An unknown individual is not named or given an ID by the researcher as soon as they are seen. Naming is a process that takes time and consultation. So a match of an unknown individual in the system to a second image of the same unknown individual cannot be immediately assigned a new ID in the system.
Also, it’s possible that the system doesn’t serve up a match to a known Marked Individual in the system, in the match results, so further investigation could be required before assigning an ID.
Per my reply on a different (support) ticket, I thought I should add what I wrote there to this feature request ticket for additional clarification on why this is needed.
The dataset composition is key here. We have, and will have tens, even hundreds of thousands of images per species in which the animals are unidentified. We will have maybe a few dozen marked individuals. Lion & elephant datasets will be even more skewed to unknowns. So when a user sees 2 unknowns that match, the instinct is to capture that, obviously. If the 2 unknowns are not a match to any indiv. in ACW, great, create a new ID and all’s good.
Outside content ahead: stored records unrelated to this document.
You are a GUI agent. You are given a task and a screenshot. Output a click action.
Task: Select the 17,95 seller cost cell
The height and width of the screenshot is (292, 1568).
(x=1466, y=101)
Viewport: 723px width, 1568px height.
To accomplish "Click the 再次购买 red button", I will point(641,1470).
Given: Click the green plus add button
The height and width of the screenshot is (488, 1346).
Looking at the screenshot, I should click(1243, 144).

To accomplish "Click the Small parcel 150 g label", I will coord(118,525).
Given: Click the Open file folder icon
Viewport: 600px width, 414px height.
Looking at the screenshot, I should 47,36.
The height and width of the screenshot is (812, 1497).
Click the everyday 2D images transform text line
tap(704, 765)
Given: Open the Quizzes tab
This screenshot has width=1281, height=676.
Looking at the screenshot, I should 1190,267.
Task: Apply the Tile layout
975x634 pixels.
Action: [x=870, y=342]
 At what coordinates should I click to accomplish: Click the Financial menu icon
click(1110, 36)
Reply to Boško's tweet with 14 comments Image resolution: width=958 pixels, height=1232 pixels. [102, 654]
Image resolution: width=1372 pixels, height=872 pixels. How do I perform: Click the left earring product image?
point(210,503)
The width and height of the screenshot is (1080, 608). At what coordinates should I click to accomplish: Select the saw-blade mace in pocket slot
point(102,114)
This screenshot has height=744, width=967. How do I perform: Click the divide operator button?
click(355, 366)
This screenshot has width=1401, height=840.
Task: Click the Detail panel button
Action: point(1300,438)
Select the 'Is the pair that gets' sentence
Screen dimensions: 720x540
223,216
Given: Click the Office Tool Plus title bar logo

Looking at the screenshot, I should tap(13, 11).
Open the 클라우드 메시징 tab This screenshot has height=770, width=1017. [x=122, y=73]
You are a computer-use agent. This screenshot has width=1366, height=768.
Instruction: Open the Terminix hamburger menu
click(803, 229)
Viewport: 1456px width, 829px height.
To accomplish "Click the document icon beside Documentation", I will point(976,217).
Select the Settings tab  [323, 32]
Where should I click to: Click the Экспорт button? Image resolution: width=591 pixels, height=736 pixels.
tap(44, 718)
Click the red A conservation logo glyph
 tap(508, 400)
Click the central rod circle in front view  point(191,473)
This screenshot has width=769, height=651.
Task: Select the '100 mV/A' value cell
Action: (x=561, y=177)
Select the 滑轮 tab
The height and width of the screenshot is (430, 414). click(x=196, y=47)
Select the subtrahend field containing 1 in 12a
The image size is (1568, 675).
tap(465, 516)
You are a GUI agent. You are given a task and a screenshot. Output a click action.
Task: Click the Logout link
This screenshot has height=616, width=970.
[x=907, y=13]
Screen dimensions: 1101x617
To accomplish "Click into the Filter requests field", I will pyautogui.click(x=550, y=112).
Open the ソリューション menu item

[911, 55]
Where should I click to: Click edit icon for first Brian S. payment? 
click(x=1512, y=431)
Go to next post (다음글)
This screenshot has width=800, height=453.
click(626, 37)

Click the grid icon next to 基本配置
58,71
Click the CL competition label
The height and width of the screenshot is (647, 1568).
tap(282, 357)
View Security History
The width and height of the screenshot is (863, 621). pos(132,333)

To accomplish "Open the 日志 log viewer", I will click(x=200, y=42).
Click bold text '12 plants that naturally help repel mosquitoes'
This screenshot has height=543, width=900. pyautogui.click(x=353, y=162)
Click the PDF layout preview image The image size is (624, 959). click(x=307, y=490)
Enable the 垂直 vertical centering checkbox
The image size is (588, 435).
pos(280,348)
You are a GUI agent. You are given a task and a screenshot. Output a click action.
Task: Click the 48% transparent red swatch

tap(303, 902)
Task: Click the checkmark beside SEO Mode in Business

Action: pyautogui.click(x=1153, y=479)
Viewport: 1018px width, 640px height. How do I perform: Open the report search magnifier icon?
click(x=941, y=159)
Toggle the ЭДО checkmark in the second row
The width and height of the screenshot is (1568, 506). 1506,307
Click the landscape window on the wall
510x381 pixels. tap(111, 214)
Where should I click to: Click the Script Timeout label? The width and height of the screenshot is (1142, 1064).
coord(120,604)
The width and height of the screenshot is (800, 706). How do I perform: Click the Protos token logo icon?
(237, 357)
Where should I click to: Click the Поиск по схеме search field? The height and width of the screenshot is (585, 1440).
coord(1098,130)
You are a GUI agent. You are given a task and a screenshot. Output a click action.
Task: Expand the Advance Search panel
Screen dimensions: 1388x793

But what if the 2 unknowns are a match to an indiv. in ACW but that indiv. is not offered in the matches presented? There’s no way for a researcher to know that they match a known indiv. except if it’s offered in the matches run. The challenge then is twofold: 1) how to know to re-run matches and how many times before one can be sure that there’s no match in the system? 2) what if the researcher assumes there’s no ID’d match when there is, and proceeds to create a new ID? Now we have multiple ID records for the same individual. Assuming this gets discovered at some point after that (which is not a given) all encounters from one indiv. have to be un-linked from it and then connected to the other known indiv record. The steps to do this are several and even more if there’s a social group connection. Not connecting 2 unknowns bec of the hassle of un-link/re-link process is a waste of time bec the researcher would then have to re-do their visual inspection of matches presented that they’ve already inspected and confirmed, or rejected.
Historical data is extremely important bec of the patterns and trends it can show researchers, including the impact of intra-species interaction as well as the impact of human encroachment, etc. So we can’t not import ‘old’ data. So our volumes are huge and will get huger, skewed to unknowns, over ID’d individuals.
I appreciate you adding this information here! It seems that some of this is addressed by the ability to merge two individuals, which is something that’s been requested before (and is actually in the works). With the ability to merge individuals, you could use individual searches to find likely matches across individuals, something likely to be necessary when reconciling catalogues that span the same time and region.
That being said, this seems like an intermediary point in the process, and I do want to discuss it more with you in person. There were just actual developments around part of your statement that I wanted to put out there for you to know!